Des requins tigres et bouledogues « de plus en plus nombreux et proches de nos côtes »
« Cela fait en effet trois ans, presque jour pour jour, que je me suis trouvée sur la plage du Méridien en raison d’une attaque de requin. En 2023, c’était pour ce pauvre touriste australien. A chaque fois, c’est un drame humain », lance Sonia Lagarde. « Les signalements qui nous remontent mettent en avant une forte recrudescence des requins dans nos baies. Les tigres et les bouledogues sont de plus en plus nombreux et de plus en plus proches de nos côtes. Je pense qu’il est impératif de réguler, comme avec les cerfs, une espèce invasive qui détruit notre biodiversité », assène le maire de Nouméa, indiquant encore que, parmi les prélèvements effectués depuis le début de la semaine, « une femelle tigre de 4,10 mètres a été pêchée à l’Anse Vata ».
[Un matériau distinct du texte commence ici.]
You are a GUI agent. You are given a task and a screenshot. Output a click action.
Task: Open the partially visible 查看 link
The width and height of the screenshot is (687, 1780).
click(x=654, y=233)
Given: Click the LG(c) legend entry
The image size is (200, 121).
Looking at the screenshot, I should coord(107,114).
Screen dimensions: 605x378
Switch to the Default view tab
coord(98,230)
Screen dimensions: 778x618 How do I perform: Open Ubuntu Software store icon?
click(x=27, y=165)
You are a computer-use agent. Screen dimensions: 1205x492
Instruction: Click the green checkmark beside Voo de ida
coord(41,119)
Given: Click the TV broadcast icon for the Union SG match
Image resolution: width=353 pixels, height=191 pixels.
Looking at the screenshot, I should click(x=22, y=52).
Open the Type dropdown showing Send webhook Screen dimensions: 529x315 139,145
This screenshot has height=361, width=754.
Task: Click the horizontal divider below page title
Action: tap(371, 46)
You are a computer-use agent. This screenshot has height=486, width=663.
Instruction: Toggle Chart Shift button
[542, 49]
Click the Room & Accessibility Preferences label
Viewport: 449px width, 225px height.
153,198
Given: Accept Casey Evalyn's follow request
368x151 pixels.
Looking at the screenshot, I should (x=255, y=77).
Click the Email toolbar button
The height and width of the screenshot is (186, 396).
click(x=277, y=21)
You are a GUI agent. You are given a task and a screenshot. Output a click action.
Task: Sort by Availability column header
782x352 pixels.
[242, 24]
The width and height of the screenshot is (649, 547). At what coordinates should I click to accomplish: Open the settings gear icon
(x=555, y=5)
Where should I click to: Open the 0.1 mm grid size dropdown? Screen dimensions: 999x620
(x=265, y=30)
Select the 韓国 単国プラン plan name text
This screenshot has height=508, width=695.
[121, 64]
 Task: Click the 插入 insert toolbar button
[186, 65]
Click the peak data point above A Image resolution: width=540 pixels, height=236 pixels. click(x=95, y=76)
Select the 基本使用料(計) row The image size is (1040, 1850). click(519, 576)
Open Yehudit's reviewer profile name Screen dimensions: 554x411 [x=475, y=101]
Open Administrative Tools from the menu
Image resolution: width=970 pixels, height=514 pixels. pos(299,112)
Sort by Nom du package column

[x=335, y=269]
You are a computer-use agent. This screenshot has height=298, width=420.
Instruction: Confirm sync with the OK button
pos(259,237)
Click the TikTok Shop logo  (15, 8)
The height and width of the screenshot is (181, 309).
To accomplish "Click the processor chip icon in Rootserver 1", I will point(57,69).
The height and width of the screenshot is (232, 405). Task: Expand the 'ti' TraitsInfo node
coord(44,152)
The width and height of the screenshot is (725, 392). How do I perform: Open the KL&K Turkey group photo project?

Des coûts plus élevés pour un filet à l’Anse Vata
Quant au filet de l’Anse Vata, si le premier édile reconnaît qu’il est nécessaire, il est pour elle impossible de le réaliser cette année pour des raisons budgétaires. Sonia Lagarde informe que le recours à des aides de l’État – comme pour les ouvrages de la Baie des Citrons et du Château Royal – ou à des fonds européens sera possible, mais que le coût pour l’Anse Vata sera forcément plus élevé, en raison à la fois de la forte déclivité et des vents auxquels le site est exposé. Lundi, la ville de Nouméa et la province Sud avaient annoncé dans un communiqué conjoint la reprise des prélèvements de requins, dans un esprit de « responsabilité » et dans un contexte jugé « exceptionnel ». L’association EPLP a déposé un recours qui doit être examiné le 2 mars. La campagne de prélèvements devrait cesser vendredi, et la levée de l’interdiction de baignade et d’activités nautiques intervenir mardi prochain.